Conducía de regreso a casa en la última noche de verano. Veníamos de ver un microteatro en un bar del centro de la capital, un show pervertido de plumas, risas y diálogos. A cinco minutos de nuestro destino, y a quince de despedirnos, empezó a contarme lo que según él era su secreto:
—Argui, te tengo que decir algo muy importante. Llevamos ya dos meses juntos y creo que es justo que lo sepas.
Frené el coche de golpe pero mi corazón se aceleró. Un enfermedad, LA ENFERMEDAD, o una infidelidad. Dos únicas posibilidades rebotaban en mi hipocondríaca y malpensada cabeza.
—Que no Argui, de verdad, para mí es muy importante que lo sepas. Llevo sólo cuatro meses haciéndolo y lo más probable que en octubre cuando regrese vuelva a trabajar allí. Nene, siento que te he estado engañando todo este tiempo pero ahora que me conoces y sabes cómo soy realmente...
No daba crédito y es que parecía hablar totalmente en serio. En dos meses le había cogido mucho cariño y su aparente masculinidad hizo que me engañase como a una travesti paraguaya. Me confesó que hacía de una drag pavita y que por eso su nombre artístico era Dulce Pecado ("pues vaya mierda de nombre", pensé), que actuaba en dos salas de Madrid y que ganaba bien como para ayudarle a pagarse los estudios. Sólo lo sabían sus tíos, dos amigos y claro, ahora yo.
—Cuando se entere mi madre verás qué papeleta, un hijo maricón y transformista.
Como una piedra, ése era mi estado de reacción. Pestañeé rápidamente para despertar del noqueo y empecé a atar cabos sin sentido. Le pedí que subiera a casa, que no podíamos dejar la conversación así, pero cuando entramos le huí y me fui a mear aunque la revelación fuera para no echar ni gota. Tumbado en la cama me seguía relatando su hasta ahora oculta vida artística pero logré transformar lo que me decía en unos bla, bla, blás imperceptibles cuando cerré la puerta del baño...

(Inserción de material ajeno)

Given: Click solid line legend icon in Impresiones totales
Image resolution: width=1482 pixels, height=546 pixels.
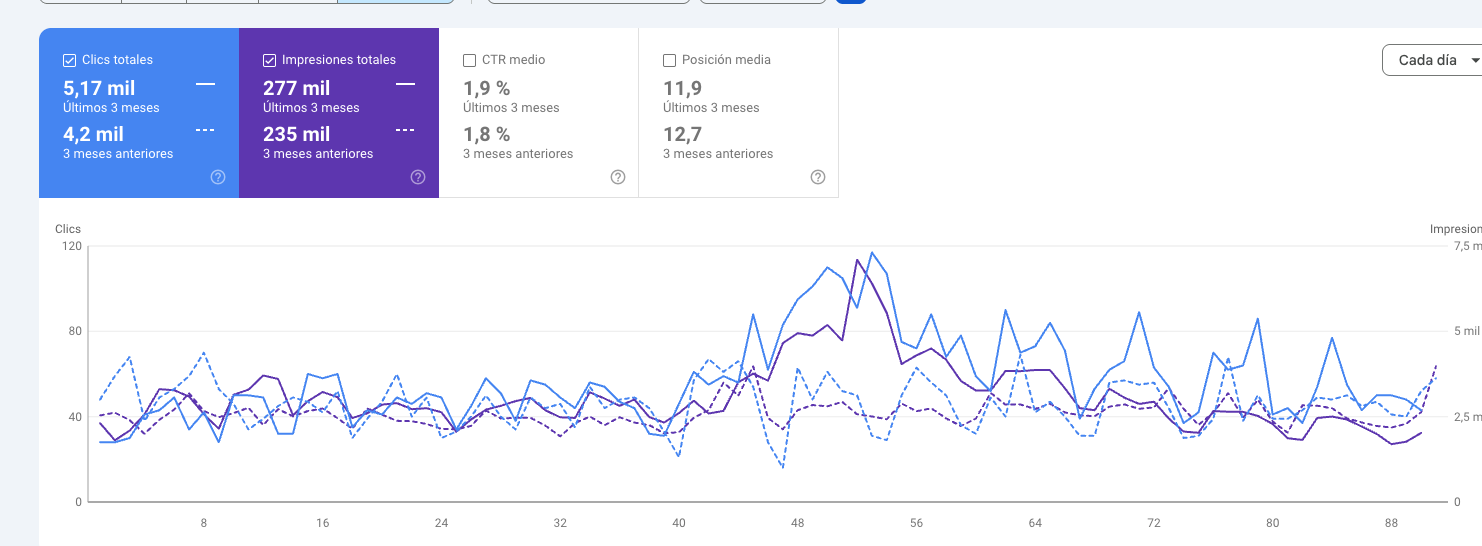Looking at the screenshot, I should [x=405, y=85].
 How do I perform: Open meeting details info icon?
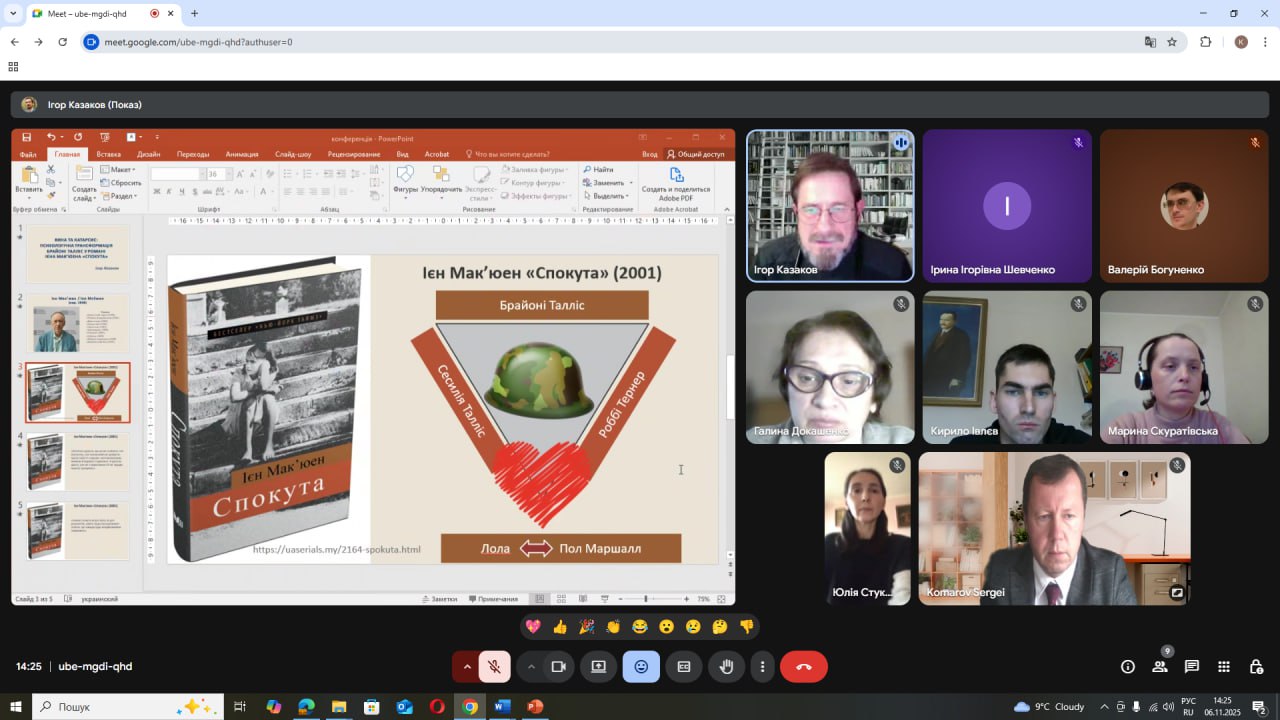(1127, 667)
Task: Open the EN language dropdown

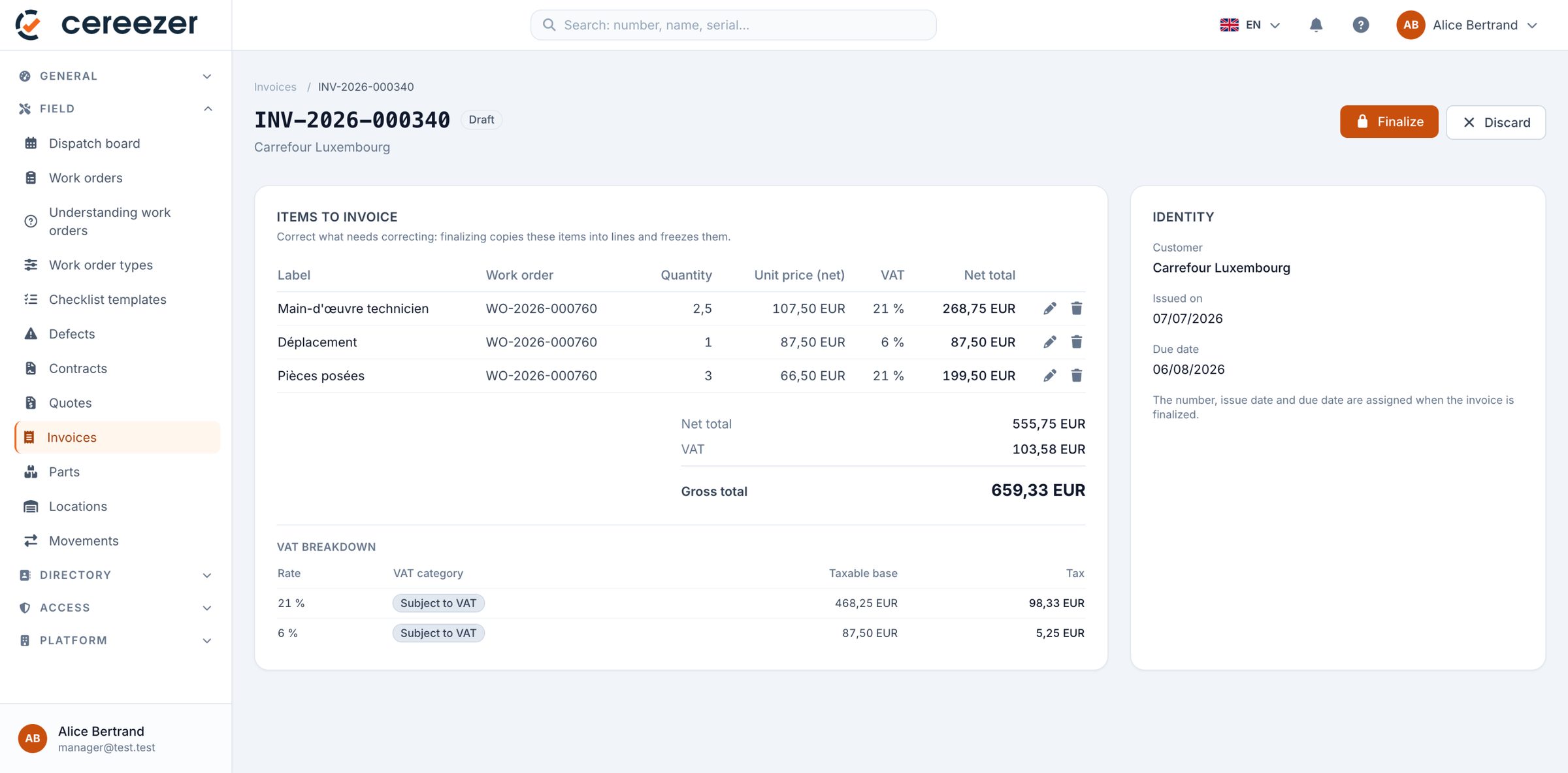Action: (1250, 25)
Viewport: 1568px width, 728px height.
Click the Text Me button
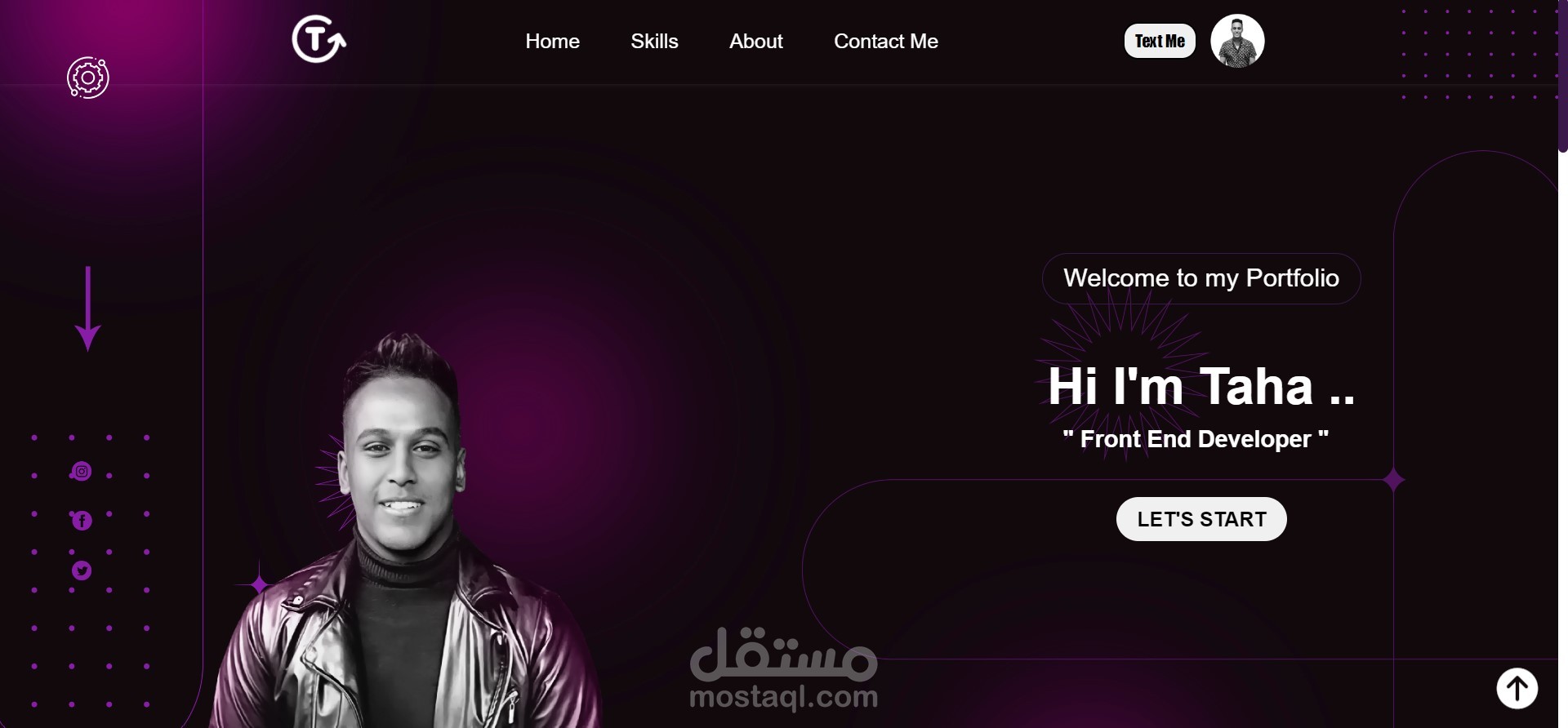click(1160, 41)
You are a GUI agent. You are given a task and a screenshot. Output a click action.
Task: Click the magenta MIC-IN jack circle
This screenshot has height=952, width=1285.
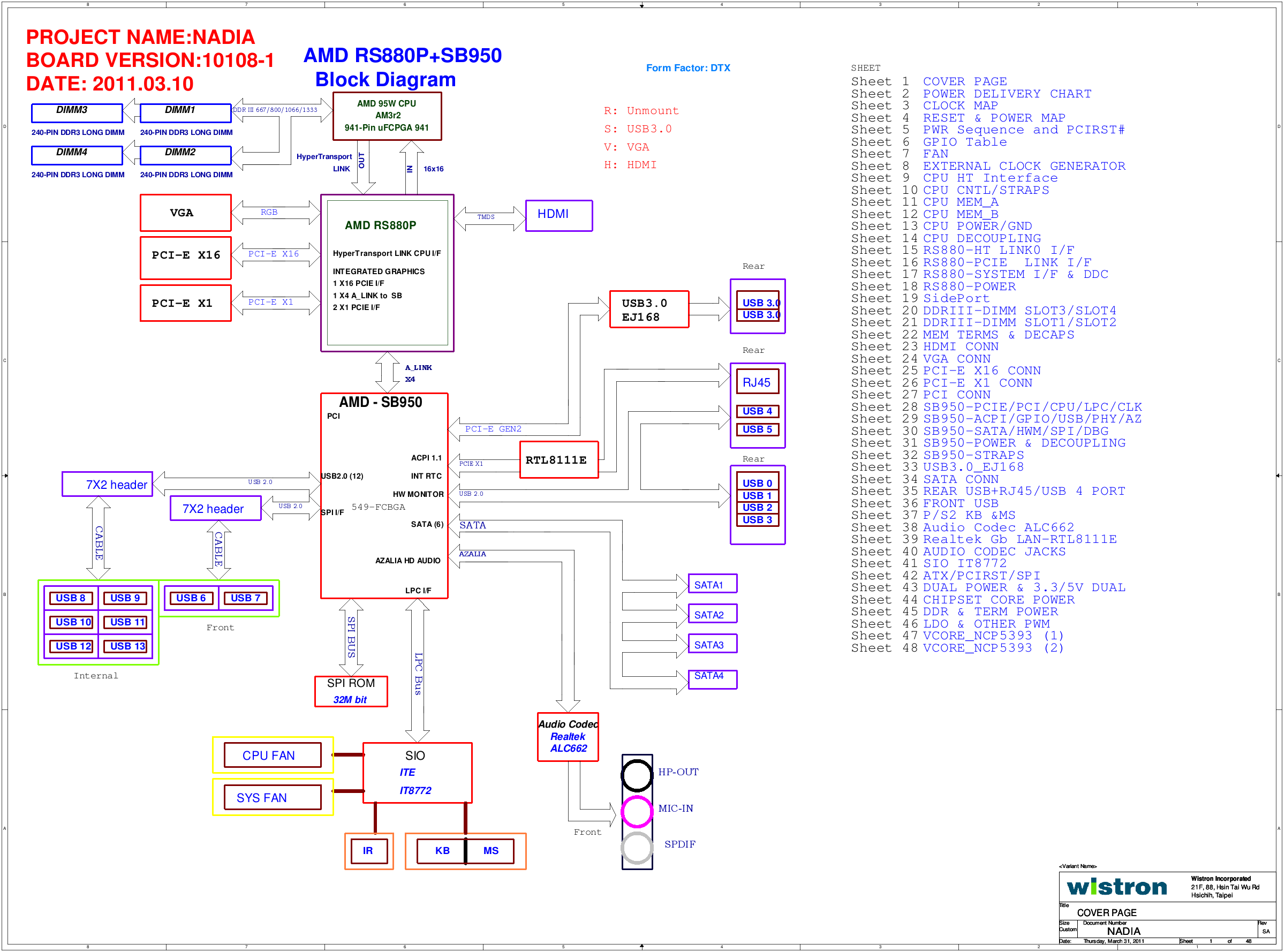point(637,811)
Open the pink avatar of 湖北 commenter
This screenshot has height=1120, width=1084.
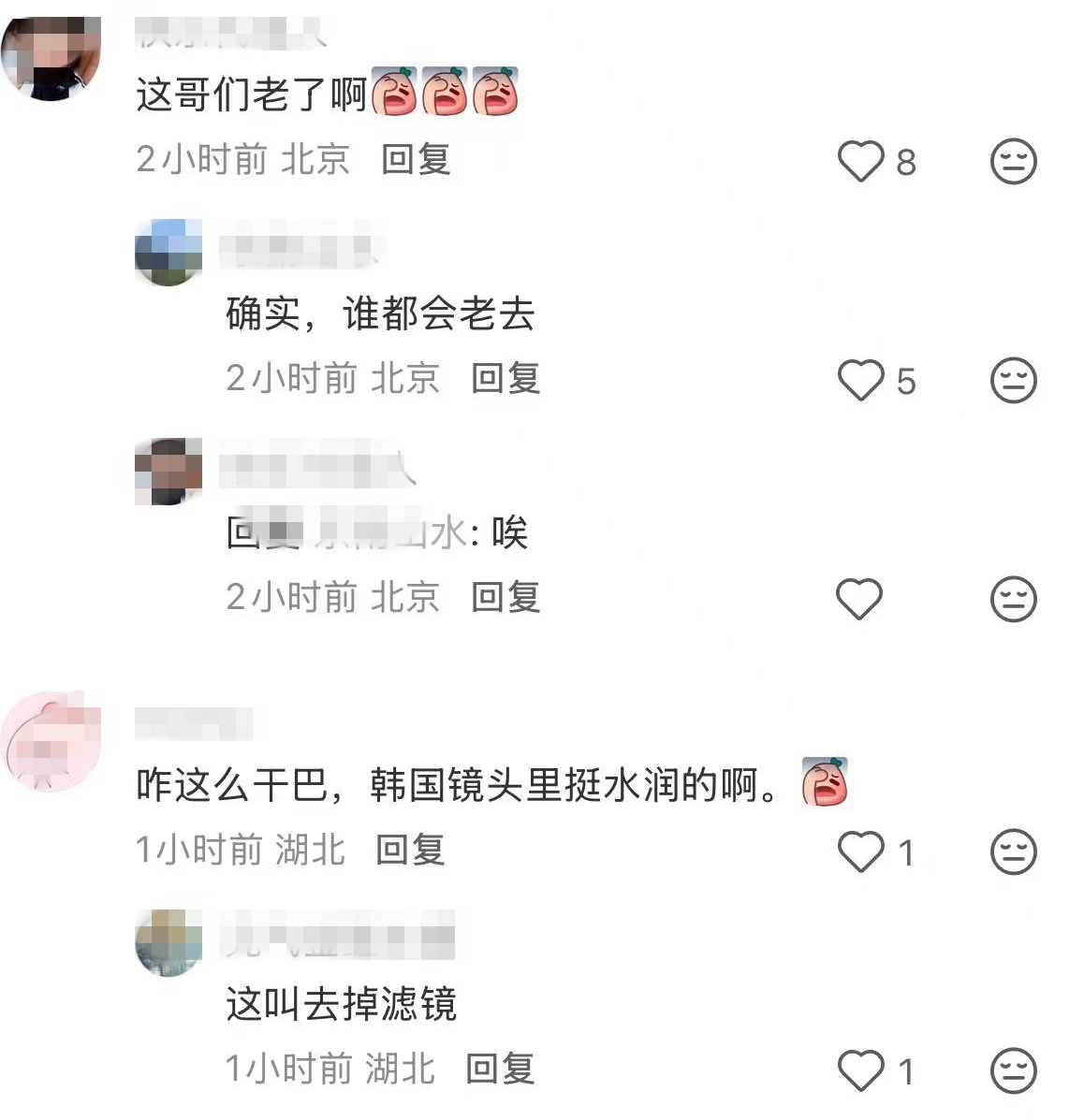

—Pero Argui, ¿qué piensas? Necesito saber qué piensas, es muy importante para mí —me dijo lloriqueando cuando salí.
Respiré hondo y como si me fuera la vida en ello le solté:
—Pues no sé niño, no sé que decir. Me gustaría ir en plan guay y decirte que no me importa pero no es así. Me has pillado de sorpresa. Yo te voy a seguir queriendo igual pero ahora estoy un poco descolocado.
Mi cara ya debía estar lo suficientemente descompuesta como para que él empezara a apretar sus labios, activar su hoyuelo de la mejilla izquierda y soltar un sonora carcajada repleta de alambres de ortodoncia:
—¡Que no gilipollas, que es mentira!